ALEXANDRA MORGAN

Drivers who accept their existing insurer’s renewal quote without looking for a better deal could be wasting more than £1bn a year – and much of it will be lost this month.

September and March are the busiest times for cover renewals as the issue of the latest registration plates triggers a spike in new and second-hand vehicle sales.

According to GoCompare.com, almost six million motorists throw away an average of £208 annually by failing to shop around before signing up for their new policy.

The comparison website says half of all drivers don’t bother to check their quote against what they paid a year ago, and one in five auto-renew without investigating what they might pay elsewhere.

Many wrongly assume that because their provider was cheapest last year, it will be again. Others hope they will be rewarded for their loyalty, while a significant minority simply can’t be bothered to find an alternative. As a result, the site calculates, they collectively waste £1.2 billion every year.

GoCompare.com spokesman Matt Oliver said: “The car insurance market is fiercely competitive and insurers often offer better deals to new customers than for those renewing existing policies.

“So, our advice is simple – even if your current insurer offered the best deal last year, you shouldn’t automatically assume that they will when your policy comes up for renewal.

“Use your renewal letter as a prompt to take action as soon as it arrives. Compare the price and cover against last year’s documents, consider any changes you might need to make, and take a look at similar policies on a comparison site to see if you can make any savings.”

Spending a few minutes inputting your details will produce a wide range of quotes. However, comparison sites don’t all list the same providers, so check more than one. Several popular insurers, including Aviva and Direct Line, are not on any sites, so get prices from one or two of them as well.
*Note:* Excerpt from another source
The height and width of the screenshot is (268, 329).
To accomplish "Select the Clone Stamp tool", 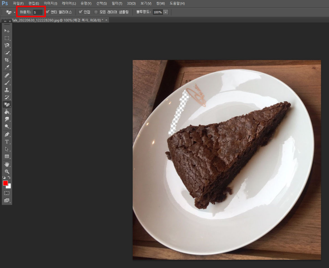I will 7,90.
The whole process shouldn’t take more than an hour or so and could save you several hundred pounds, making it time well spent.
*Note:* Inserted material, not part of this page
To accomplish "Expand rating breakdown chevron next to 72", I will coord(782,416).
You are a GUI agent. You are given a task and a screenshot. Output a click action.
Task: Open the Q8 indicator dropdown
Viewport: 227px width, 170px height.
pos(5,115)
Mr Oliver added: “If you decide to switch, don’t forget to notify your current provider. Most policies automatically renew unless you tell the insurer otherwise within the 14-day cooling off period. Miss the cut-off date and you could face hefty cancellation charges.”

But don’t go too far in pursuit of a bargain. If you are offered cover in a pub, car park or other unlikely place, the seller is probably a ‘ghost broker’, pedalling worthless, fake policies.
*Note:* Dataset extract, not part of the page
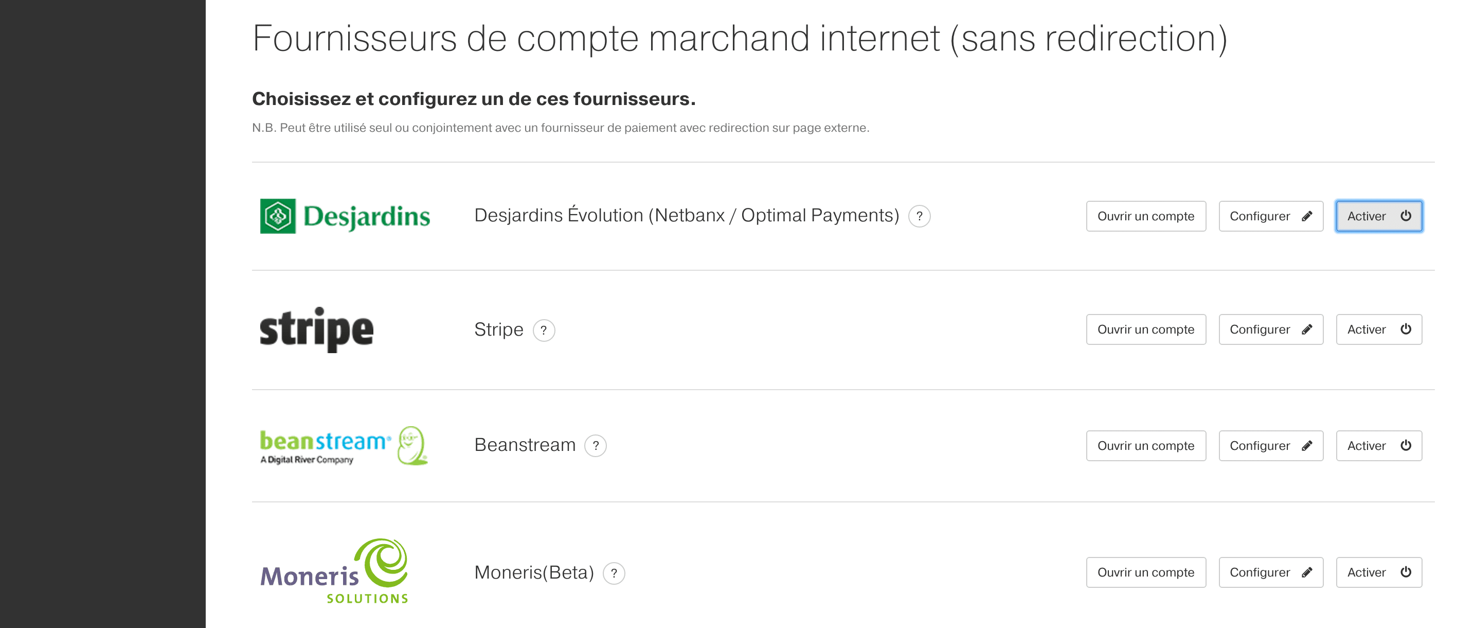
Task: Enable Stripe with its Activer button
Action: (1378, 330)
Also be wary of insurance offered through social media or other sites that seem unfeasibly cheap. As well as scrutinising the details, check the provider’s credentials on the Financial Services Register at www.fca.org.uk/register before proceeding.

Never twist the truth in the hope of cutting costs. Industry body the ABI says more than 200,000 fraudulent insurance applications are uncovered every year.

The most common lies include failing to disclose previous claims or unspent convictions, giving a false address or postcode to get into a lower risk bracket, and parents insuring a vehicle mainly driven by a son or daughter in their own name, an offence known as ‘fronting’.

Mark Allen, the ABI’s fraud and financial crime manager, said: “Insurers recognise that innocent mistakes and oversights happen, but anyone lying to get cheaper motor insurance, or tempted by cheap insurance offers without first checking that they are genuine, risks driving illegally.”

Driving with a fraudulent or fake policy could lead to a fine, points on your licence or even a ban. The car could be seized by the police and sold or crushed, and you might even end up with a criminal record.

There are many legitimate ways to reduce the price of cover. You can lower your risk by fitting an approved alarm and immobiliser and keeping the vehicle garaged or on a driveway overnight.

Don’t make modifications and don’t insure yourself for vastly more miles than you need. It is also worth considering a telematics-based pay-as-you-drive policy, as these can be cheaper than the conventional variety.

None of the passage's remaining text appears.